The statue is a life-size depiction of Melania Trump. In its original wooden form, the dress and arms of the statue are painted powder blue, to reflect her outfit at the inauguration of Donald Trump.

The original statue was carved out of a poplar tree, (Note: Reporting in The Guardian states that the second statue "stands on the trunk of the same tree." In a separate article by the same author, it's stated that the second statue is "placed on the same tree stump where the wooden statue stood.") and the bronze replacement stands on the same trunk. From the ground to the tip of the statue, it stands 9 ft tall.

==History==
===Wooden version===
Brad Downey commissioned Aleš Župevc, also known as "Maxi," to create the statue as part of an exposition in Ljubljana. Župevc, an amateur woodworker employed as a pipelayer, carved the statue out of a poplar tree using a chainsaw. The statue was officially unveiled on July 5, 2019.

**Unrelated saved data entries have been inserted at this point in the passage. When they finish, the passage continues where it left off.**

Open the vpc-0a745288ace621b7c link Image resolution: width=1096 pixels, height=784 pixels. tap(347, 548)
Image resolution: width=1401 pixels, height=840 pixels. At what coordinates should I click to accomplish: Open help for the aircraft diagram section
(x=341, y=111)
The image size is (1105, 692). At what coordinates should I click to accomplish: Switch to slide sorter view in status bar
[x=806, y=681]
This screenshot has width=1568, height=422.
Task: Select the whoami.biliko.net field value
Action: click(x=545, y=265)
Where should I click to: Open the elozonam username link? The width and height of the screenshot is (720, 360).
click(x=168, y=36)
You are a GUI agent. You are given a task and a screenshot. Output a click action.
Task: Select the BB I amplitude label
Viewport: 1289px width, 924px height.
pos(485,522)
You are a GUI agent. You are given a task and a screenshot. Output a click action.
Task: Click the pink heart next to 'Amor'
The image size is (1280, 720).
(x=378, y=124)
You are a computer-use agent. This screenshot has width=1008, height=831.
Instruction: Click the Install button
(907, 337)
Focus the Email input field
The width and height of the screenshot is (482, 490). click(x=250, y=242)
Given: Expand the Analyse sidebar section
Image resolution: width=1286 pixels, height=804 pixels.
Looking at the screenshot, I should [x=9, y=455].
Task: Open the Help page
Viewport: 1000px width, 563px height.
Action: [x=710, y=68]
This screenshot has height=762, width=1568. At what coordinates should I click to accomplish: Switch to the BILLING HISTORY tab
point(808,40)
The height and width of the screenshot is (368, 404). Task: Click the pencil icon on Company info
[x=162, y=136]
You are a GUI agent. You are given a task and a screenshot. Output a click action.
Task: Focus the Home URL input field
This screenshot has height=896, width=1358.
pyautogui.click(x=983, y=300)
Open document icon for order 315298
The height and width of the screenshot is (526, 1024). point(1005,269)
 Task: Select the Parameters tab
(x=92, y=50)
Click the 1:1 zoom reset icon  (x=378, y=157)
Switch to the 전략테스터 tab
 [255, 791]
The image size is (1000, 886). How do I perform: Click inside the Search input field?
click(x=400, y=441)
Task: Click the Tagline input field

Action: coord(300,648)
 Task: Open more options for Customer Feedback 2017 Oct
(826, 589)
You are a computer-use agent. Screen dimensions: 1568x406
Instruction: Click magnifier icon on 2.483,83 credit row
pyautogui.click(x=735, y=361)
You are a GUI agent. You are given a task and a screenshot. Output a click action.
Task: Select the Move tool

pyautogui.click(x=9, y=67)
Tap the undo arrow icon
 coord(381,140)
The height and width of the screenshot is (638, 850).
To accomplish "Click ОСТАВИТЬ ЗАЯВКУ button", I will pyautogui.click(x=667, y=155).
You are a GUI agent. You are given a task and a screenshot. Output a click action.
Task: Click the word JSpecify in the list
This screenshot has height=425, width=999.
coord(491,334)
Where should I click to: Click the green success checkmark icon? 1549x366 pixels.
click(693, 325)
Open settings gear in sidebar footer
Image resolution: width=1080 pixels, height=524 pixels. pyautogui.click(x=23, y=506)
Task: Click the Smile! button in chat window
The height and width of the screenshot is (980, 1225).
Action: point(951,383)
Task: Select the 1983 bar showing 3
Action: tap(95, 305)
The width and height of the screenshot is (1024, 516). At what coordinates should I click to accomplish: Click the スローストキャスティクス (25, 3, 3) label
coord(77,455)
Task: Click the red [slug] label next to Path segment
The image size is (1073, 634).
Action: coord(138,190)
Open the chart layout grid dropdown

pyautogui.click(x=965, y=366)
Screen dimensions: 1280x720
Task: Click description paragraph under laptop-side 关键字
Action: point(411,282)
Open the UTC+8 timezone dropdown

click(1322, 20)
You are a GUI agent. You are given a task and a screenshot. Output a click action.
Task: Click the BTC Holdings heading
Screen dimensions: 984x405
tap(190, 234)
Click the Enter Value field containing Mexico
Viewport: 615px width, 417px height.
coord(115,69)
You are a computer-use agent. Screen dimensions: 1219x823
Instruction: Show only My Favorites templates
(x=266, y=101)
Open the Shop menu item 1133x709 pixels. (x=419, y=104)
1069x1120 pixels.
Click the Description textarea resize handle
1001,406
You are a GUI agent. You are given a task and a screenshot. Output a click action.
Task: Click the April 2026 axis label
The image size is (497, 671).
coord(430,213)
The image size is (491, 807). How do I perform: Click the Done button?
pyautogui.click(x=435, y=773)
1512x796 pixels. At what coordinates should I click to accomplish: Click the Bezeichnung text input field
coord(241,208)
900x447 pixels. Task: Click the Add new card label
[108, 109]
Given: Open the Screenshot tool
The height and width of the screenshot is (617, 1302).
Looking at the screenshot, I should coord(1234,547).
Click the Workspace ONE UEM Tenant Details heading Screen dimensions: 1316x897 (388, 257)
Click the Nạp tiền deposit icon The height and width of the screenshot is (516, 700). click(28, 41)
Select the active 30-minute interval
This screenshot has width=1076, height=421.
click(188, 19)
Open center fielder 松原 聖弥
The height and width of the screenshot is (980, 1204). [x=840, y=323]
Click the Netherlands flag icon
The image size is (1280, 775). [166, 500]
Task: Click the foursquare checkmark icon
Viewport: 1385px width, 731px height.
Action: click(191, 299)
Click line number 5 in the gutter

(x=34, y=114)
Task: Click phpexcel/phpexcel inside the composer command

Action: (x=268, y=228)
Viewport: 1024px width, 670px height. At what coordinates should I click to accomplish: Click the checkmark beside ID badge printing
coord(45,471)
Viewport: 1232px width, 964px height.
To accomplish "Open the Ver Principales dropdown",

Following the statue's unveiling, it was met with derision; an ITV report quoted local residents calling it "a disgrace" and comparing it to Smurfette. In an interview with The New York Times, Downey said that "[Župevc] wasn't making a joke."

The statue was set on fire on the night of July 4, 2020, coinciding with American Independence Day celebrations. It was removed by Downey soon after. The burnt statue was exhibited in a seaside town near Sevnica.

===Bronze version===
A replacement, cast in bronze, was unveiled on September 15, 2020. The statue was reported as missing on May 15, 2025.